When Jeanne Scott first entered nursing school, she planned to become a women’s health nurse practitioner. She was not expecting her final clinical placement in rheumatology to change the entire course of her career.
“Truthfully, I did not understand what rheumatology practitioners did until this introduction to the field,” says Ms. Scott, who describes being quite taken early on by the fact that rheumatology requires practitioners to be fluent across multiple specialties because of the nature of autoimmune diseases.
Now a board-certified adult geriatric primary care nurse practitioner, Ms. Scott was afforded the chance to learn and observe alongside rheumatology fellows, something that had not happened during her other rotations. “This presented an excellent opportunity for me to experience training from a different angle due to it being a completely different model than nursing,” she explains. “I was immediately intrigued by the methodology, diagnoses and treatments.”
Entrée to Rheumatology
Ms. Scott joined the ARHP while she was still a master’s student at Massachusetts General Hospital Institute of Health Professions in Boston. Membership allowed her to network quickly and meet other nurse practitioners in the field. “I was even lucky enough to be invited to the practice of an ARHP nurse practitioner to see how she functioned in an outpatient setting,” Ms. Scott says, noting the experience solidified her resolve to remain in rheumatology.
After graduation, the Massachusetts native moved to Rhode Island to begin work in a private practice setting (ultimately, the practice was absorbed into a larger hospital system). She describes being totally immersed in rheumatologic care, seeing patients full time and spending her nights and weekends studying “the different concepts, guidelines and treatment modalities within the field.” The ACR website served as a “significant resource” for her during this phase of her career.
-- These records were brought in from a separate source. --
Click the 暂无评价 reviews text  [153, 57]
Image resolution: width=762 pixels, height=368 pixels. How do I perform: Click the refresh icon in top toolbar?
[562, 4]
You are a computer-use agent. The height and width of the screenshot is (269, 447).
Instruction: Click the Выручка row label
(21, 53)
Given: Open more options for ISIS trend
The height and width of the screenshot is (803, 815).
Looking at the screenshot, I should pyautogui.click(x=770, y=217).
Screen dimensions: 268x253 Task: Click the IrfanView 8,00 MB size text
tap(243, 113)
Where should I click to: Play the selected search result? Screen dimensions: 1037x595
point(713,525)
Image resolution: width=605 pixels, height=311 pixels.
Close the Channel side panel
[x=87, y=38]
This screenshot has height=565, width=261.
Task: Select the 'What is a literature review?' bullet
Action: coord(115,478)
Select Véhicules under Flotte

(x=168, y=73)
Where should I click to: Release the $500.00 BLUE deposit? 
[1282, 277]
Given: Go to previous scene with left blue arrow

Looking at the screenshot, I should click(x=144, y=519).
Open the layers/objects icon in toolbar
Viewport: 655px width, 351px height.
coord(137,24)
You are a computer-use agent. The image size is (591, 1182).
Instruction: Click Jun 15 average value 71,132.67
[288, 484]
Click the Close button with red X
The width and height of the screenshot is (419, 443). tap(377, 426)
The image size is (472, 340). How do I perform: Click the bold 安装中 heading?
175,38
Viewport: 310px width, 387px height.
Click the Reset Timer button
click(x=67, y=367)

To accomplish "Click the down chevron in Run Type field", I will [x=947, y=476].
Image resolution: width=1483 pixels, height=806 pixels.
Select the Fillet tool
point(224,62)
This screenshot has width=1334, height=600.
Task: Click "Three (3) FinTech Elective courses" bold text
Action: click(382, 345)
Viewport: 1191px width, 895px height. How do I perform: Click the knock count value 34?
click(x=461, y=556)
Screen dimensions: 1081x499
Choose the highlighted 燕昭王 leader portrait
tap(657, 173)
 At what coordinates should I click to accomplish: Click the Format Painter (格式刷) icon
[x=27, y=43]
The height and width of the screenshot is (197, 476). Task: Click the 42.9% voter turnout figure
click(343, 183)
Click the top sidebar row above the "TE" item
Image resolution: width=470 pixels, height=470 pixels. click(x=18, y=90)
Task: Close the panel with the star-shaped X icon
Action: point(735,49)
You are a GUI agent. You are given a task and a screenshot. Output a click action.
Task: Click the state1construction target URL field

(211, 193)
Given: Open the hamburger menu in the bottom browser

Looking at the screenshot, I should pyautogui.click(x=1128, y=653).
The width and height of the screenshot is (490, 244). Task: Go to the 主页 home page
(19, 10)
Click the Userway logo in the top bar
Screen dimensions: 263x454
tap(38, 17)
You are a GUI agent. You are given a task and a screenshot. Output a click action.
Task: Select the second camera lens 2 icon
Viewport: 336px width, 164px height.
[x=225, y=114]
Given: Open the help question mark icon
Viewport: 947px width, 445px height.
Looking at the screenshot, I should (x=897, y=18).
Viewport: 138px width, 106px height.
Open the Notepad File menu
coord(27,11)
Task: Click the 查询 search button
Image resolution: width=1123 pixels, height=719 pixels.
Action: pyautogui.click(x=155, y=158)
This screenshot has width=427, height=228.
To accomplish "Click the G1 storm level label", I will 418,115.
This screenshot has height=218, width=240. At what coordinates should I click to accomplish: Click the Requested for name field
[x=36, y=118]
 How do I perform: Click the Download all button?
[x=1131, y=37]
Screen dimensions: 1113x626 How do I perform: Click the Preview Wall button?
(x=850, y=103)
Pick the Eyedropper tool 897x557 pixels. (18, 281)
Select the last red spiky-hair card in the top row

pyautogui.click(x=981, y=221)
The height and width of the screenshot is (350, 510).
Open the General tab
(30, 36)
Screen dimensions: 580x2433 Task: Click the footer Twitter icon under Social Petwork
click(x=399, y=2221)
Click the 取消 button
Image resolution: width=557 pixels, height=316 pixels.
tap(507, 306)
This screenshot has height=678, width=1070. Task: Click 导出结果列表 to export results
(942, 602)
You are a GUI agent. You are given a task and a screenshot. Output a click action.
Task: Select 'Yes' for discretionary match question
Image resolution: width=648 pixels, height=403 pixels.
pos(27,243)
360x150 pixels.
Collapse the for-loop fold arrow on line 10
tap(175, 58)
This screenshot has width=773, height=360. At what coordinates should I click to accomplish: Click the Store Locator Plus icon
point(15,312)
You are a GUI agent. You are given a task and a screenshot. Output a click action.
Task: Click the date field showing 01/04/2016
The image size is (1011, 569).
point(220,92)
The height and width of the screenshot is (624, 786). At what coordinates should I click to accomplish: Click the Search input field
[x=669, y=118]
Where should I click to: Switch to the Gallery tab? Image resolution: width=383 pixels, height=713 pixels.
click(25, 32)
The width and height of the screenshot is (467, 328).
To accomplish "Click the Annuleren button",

“I treated that time like my own, personal fellowship,” Ms. Scott says. “It did not matter how busy my mentoring doctor became or how hectic the schedule proved to be during the day; I was always given the time I needed to grow and ask questions. The environment really allowed me to both test and push my limits.”
‘The ARHP has been a significant resource for me in my professional life, as well as a place where I have made many long-lasting friendships.’ —Ms. Scott
Volunteer Ops
Later, Ms. Scott got involved in a newly formed task force within the ARHP charged with creating a curriculum for nurse practitioners and physician assistants entering, or interested in entering, rheumatology. One of the goals of the curriculum is to help talented professionals successfully transition into the field, Ms. Scott says.